Distribution. Texas, dry limestone hills, Travis, Comal, Blanco, Kendall and Bandera Counties, on the Guadaloupe and Eagle Mountains, Culberson and El Paso Counties; southeastern New Mexico (Eddy County); on the mountains of Nuevo Leon in the neighborhood of Monterey.

3. [Arbutus arizonica] Sarg. Madroña.

Leaves lanceolate to rarely oblong, acute or rounded and apiculate at apex, and cuneate or occasionally rounded at base, with thickened entire or rarely denticulate margins, when they unfold, tinged with red, and slightly puberulous, especially on the petiole and margins, and at maturity thin, firm and rigid, light green on the upper surface, pale on the lower surface, 1½′—3′ long and ½′—1′ wide, with a slender yellow midrib and obscure reticulate veinlets; appearing in May and after the summer rains in September, and persistent for at least a year; petioles slender, often 1′ in length. Flowers ¼′ long, with a corolla much contracted in the middle, and a glabrous porulose ovary, opening in May on short stout hairy pedicels from the axils of conspicuous ovate rounded scarious bracts, in rather loose clusters 2′—2½′ long and broad, their lower branches from the axils of upper leaves. Fruit ripening in October and November, globose or short-oblong, dark orange-red, granulate, ⅓′ in diameter, with thin sweetish flesh, and a papery usually incompletely developed stone; seeds compressed, puberulous.

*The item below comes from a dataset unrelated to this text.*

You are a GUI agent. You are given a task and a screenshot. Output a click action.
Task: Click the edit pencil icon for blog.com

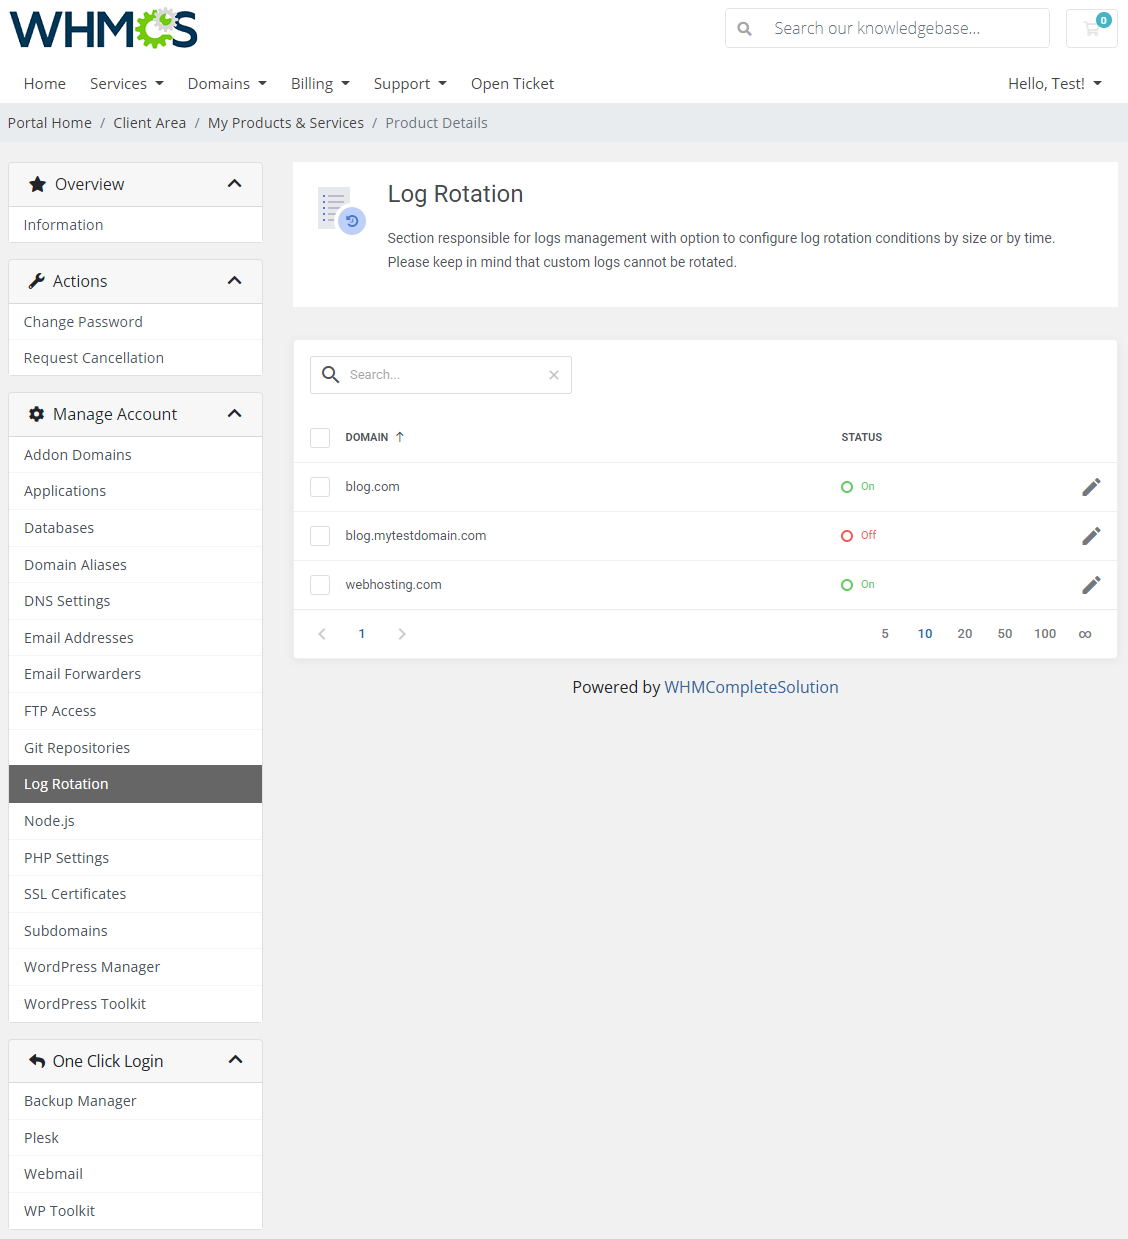tap(1091, 487)
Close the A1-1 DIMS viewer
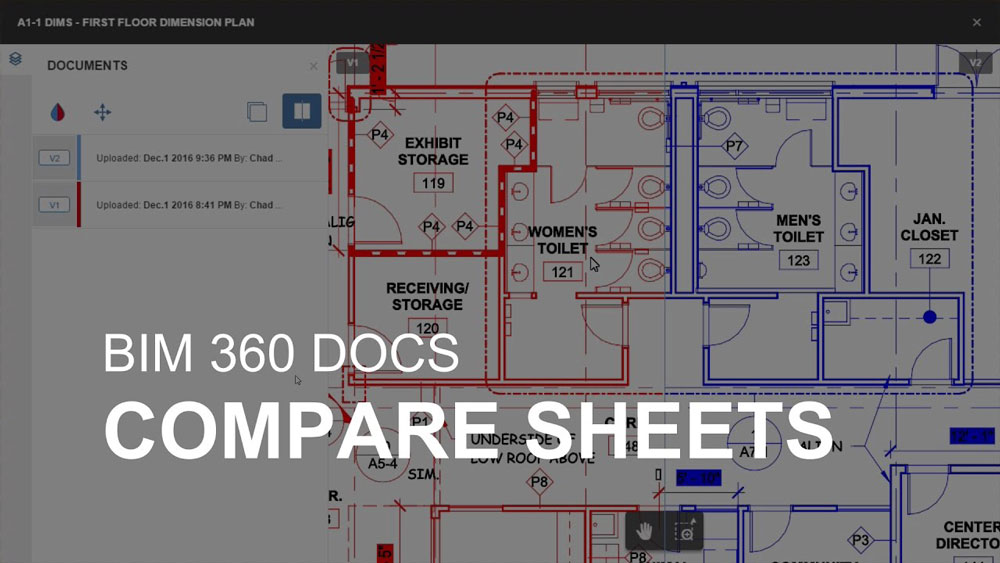This screenshot has height=563, width=1000. point(977,22)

A tree, 40°—50° high, with a tall straight trunk 18′—24′ in diameter, stout spreading branches forming a rather compact round-topped head, and thick tortuous divergent branchlets reddish brown and more or less pubescent or light purple, pilose, and covered with a glaucous bloom when they first appear, becoming bright red at the end of their first season, their bark thin, separating freely into thin more or less persistent scales. Winter-buds ⅓′ long, red, the two outer scales linear, acuminate a third longer than those of the next, rank, acute and apiculate and ridged on the back. Bark of young stems and of the branches thin, smooth, dark red, exfoliating in large thin scales, becoming on old trunks ⅓′—½′ thick, irregularly broken by longitudinal furrows and divided into square appressed plate-like light gray or nearly white scales faintly tinged with red on the surface. Wood heavy, close-grained, soft and brittle, light brown tinged with red, with lighter colored sapwood of 30—40 layers of annual growth.

Distribution. Dry gravelly benches at altitude of 6000°—8000° on the Santa Catalina and Santa Rita Mountains, southern Arizona, and on the San Luis and Animas Mountains of southwestern New Mexico (Grant County); on the Sierra Nevada of Chihuahua.

7. VACCINIUM L.

Shrubs or rarely small trees, with slender branchlets, and fibrous roots. Leaves thin or coriaceous, deciduous or persistent. Flowers small, on bibracteolate pedicels, in many-branched axillary racemes, or solitary, their bracts small or foliaceous; calyx-tube adnate to the ovary, 4—5-lobed, the lobes valvate in the bud, persistent; corolla epigynous, 4 or 5-toothed, the teeth imbricated in the bud, urceolate-campanulate; stamens 8—10, inserted on the base of the corolla under the thick obscurely lobed epigynous disk; filaments filiform, free, usually hirsute; anthers awned on the back, the cells produced upward into erect spreading tubes dehiscent by a terminal pore; ovary inferior, 4 or 5-celled, the cells sometimes imperfectly divided by the development from the back of a false partition; style filiform, erect; stigma minute; ovules attached to the interior angle of the cell by a 2-lipped placenta, anatropous. Fruit a berry crowned with the calyx-limb, 4 or 5 or imperfectly 8 or 10-celled, the cells many-seeded. Seed minute, compressed, ovoid or reniform; seed-coat crustaceous; embryo clavate, minute, surrounded by fleshy albumen, axile, erect; cotyledons ovate; radicle terete, turned toward the hilum.

Vaccinium with about one hundred species is distributed through the boreal and temperate regions of the northern hemisphere, and occurs within the tropics at high altitudes north and south of the equator. Of the twenty-five or thirty species which occur in North America one is small trees. The fruits of many of the species are edible, the most valuable being the North American Vaccinium macrocarpum L., the Cranberry.

Vaccinium is the classical name of one of the Old World species.